Information security professionals are also responsible for developing an organization’s disaster-recovery plan to prepare for cases where hackers may successfully break into an organization’s systems. To do this, information security professionals work closely with other members of the IT department and with upper management to create the best system of protection and recovery possible.
Information security professionals usually work full time, and may be required to remain on call outside of normal working hours in the event of an unexpected security breach. They can work in the public and private sector, or be self-employed as consultants and business owners.
The BLS reported a median annual salary for information security professionals of $90,120 in May 2015. The lowest 10% of professionals in terms of wages reported earning less than $51,280, while the highest 10% reported earning more than $143,770. Employment prospects and salary ranges typically vary based on an individual’s work history, physical location and educational qualifications.
Education and Training
Aspiring information security professionals typically need a bachelor’s degree in a related field, such as computer science or programming.
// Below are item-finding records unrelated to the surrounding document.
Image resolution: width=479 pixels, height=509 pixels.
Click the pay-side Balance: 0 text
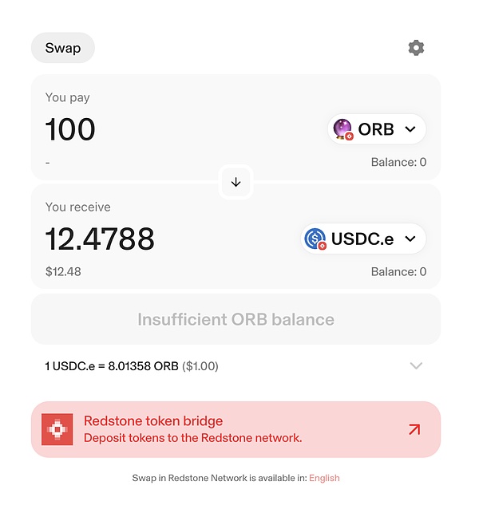click(x=398, y=162)
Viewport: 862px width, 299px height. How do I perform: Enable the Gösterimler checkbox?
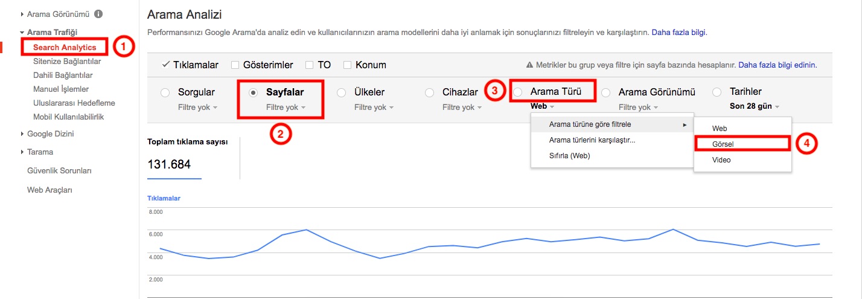(x=235, y=65)
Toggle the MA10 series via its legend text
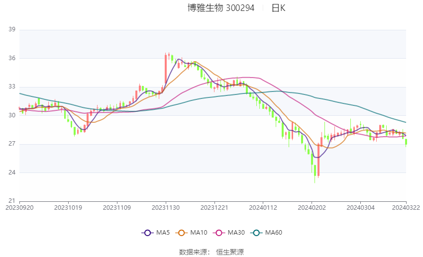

While some employers have looked for business degrees with a focus in information technology in the past, an increasing number of programs in information technology at the master’s level, such as the Master of Science in Information Technology (MSIT), may become the more common degree path for information security professionals.
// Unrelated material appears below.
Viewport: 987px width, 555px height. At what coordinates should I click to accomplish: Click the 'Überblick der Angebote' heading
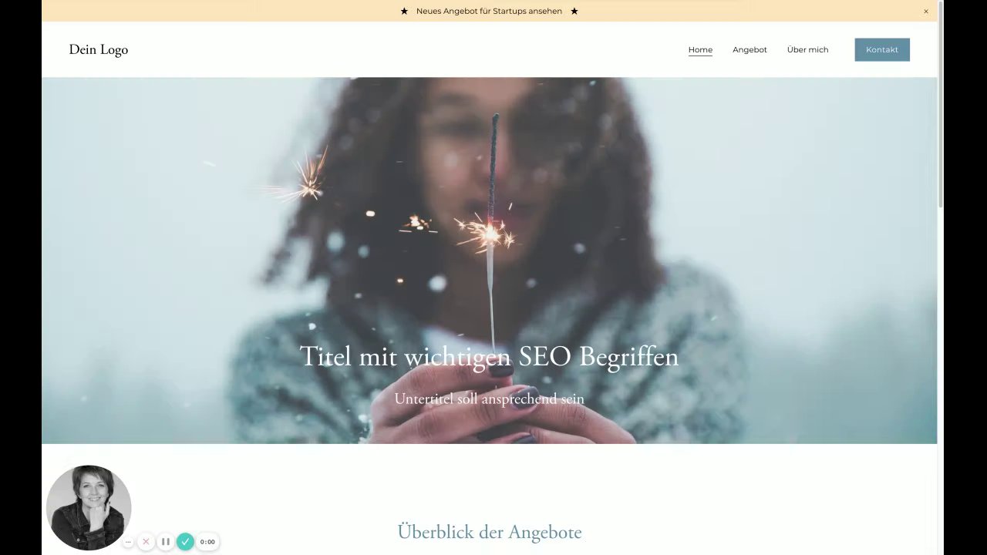coord(489,532)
Job seekers may encounter requests for various certifications such as the MCTS (Microsoft Certified Technology Specialist), the CISSP (Certified Information Systems Security Professional), the Security+, the CompTIA A+ or the PMP (Project Manager Professional) certifications. These options are available to those with multiple areas of interest in IT, with several different options pertaining to the information security areas relevant to an information assurance professional.
Information assurance job seekers may want to pursue certifications through the GIAC (Global Information Assurance Certification) program. GIAC is an information security certification that focuses specifically on the technical skills needed by practicing information assurance professionals.
GIAC certifications are available in a number of different areas, including eight that are recognized by Department of Defense Directive 8570 as suggested certifications for government information assurance professionals. Users can elect, for example, to gain certification in Security Essentials, Windows Security, Security Leadership or InfoSec Project Management. A complete list of GIAC certification options, including a roadmap for certification, is available on the GIAC website.
GIAC exams can be taken at different levels. The basic certification requires passing only a multiple-choice exam, while Gold-level status adds the requirement of a written technical report. The GIAC website recommends training courses in relevant areas before registering to take a test, as even experienced professionals may require some review to pass. Certifications are valid for four years, after which professionals must register to retake their exams in order to remain certified.
GIAC certifications stress to both current and future employers that the job seeker’s skills are highly developed and their personal initiative to excel in the industry is strong. In some cases, current certifications may be used to gauge upward mobility within a company, helping professionals reach their potential and boosting their career success.
Is a Career in Information Assurance Security Right for You?
The importance of information security to organizations is hard to overstate. Information security professionals work at the forefront of technology development, constantly assessing the degree to which their systems are protected. An exciting career prospect for those with interests in technology, computer systems or cybercrime, information security professionals enjoy high demand for their skills and an opportunity to provide a vital service to organizations ranging from small businesses to major corporations and government agencies.
If you enjoy the prospect of carefully analyzing hacking situations and computer systems and working with a team that safeguards an organization’s sensitive data, you may wish to consider a career as an information security professional.